#1
Hey
New to the forums and brand new to guitar. I spent around 4 hours last night practicing and the route I'm trying to take is just practicing the hell outta songs til I get them down. So I asked a friend what song would he would suggest for me to start with and he said Badfish by Sublime might be good because most of the song is the same 3 barre chords and that if I practice barre chords from the start it might save me a headache later. So for the moment I'm constantly practicing the barre chord on the third fret (dont remember the name), the fifth fret (I think its an A. identical fingering as the first one), and the seventh fret ( dont remember the name of this one either, but its the same as the other two without the middle finger). As I do these I surprisingly feel like I'm progressing as where I think I could hit the note right 5% of the time at the start, I'm up to about 40% (the third fret one being alot better than my seventh fret one).
I basically have two questions about this:

1) Is there a reason barre chords seem alot easier towards the end of the neck (the third fret one) and its alot harder to get the one closer to the body (the seventh fret one)? EDIT: just wanted to add the guitar I got is an epiphone if that changes anything

2) And my fingertips are hella sore today. Having lurked the internet a little I see that its normal and that callouses are supposed to form making it more numb. Just wanted to ask if its safe to play through the pain.

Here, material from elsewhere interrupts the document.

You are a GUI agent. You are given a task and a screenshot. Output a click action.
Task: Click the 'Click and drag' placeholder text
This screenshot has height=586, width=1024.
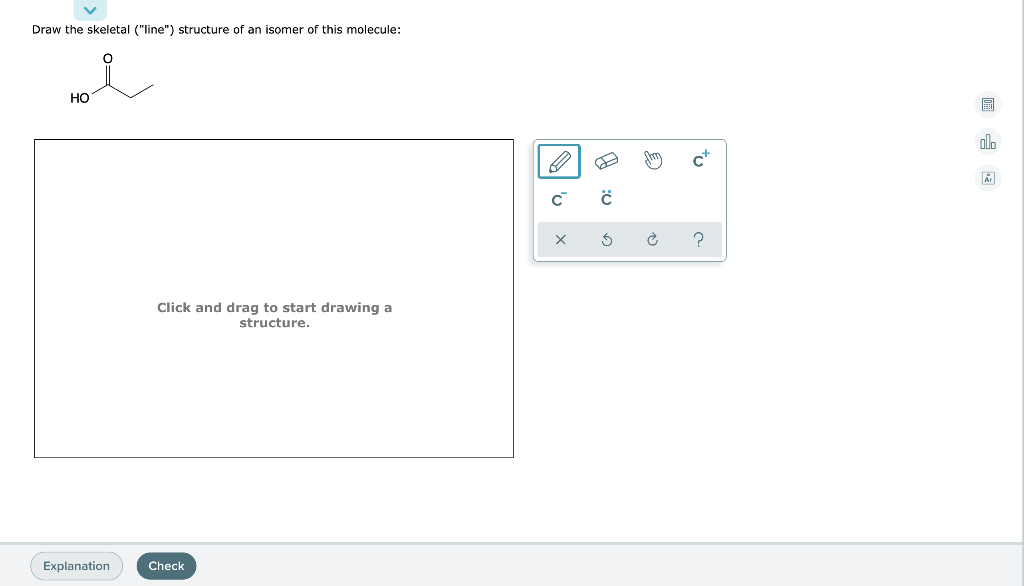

I apologize for sounding like a complete noob but hopefully as I keep practicing this I'll eventually get it down.
Last edited by dukemasterska at Oct 7, 2011,
#2
1) The closer you are towards the neck of the guitar, the closer the strings are to the neck of the guitar (usually) which makes it easier to press them down. Also, the frets are bigger which, for new guitarists, helps them because it's easier to place their fingers. Later on you'll have the opposite problem, frets too big making it hard to do stretching chords ahah.

2)Just keep playing
#3
Quote by BloodReverence
1) The closer you are towards the neck of the guitar, the closer the strings are to the neck of the guitar (usually) which makes it easier to press them down. Also, the frets are bigger which, for new guitarists, helps them because it's easier to place their fingers. Later on you'll have the opposite problem, frets too big making it hard to do stretching chords ahah.

2)Just keep playing


Wrong. Anything in your human body needs rest after stress, in order to recover. You can push it further, but it will certainly not do any good. Best way is to increasingly practice more every day, but stop if you feel pain. In several months the pain will be unsignificant.
#4
I only played guitar for 1 and a half years or less. I'm doing okay for such a short period of time, but my playing is quite sloppy. Keep practicing bro. Now that I realise how important the my guitar is and how my future relies on my ability to play it, due to the fact that I wanna be in a band, I try to get lots of practice in.
#5
Quote by szekelymihai
Wrong. Anything in your human body needs rest after stress, in order to recover. You can push it further, but it will certainly not do any good. Best way is to increasingly practice more every day, but stop if you feel pain. In several months the pain will be unsignificant.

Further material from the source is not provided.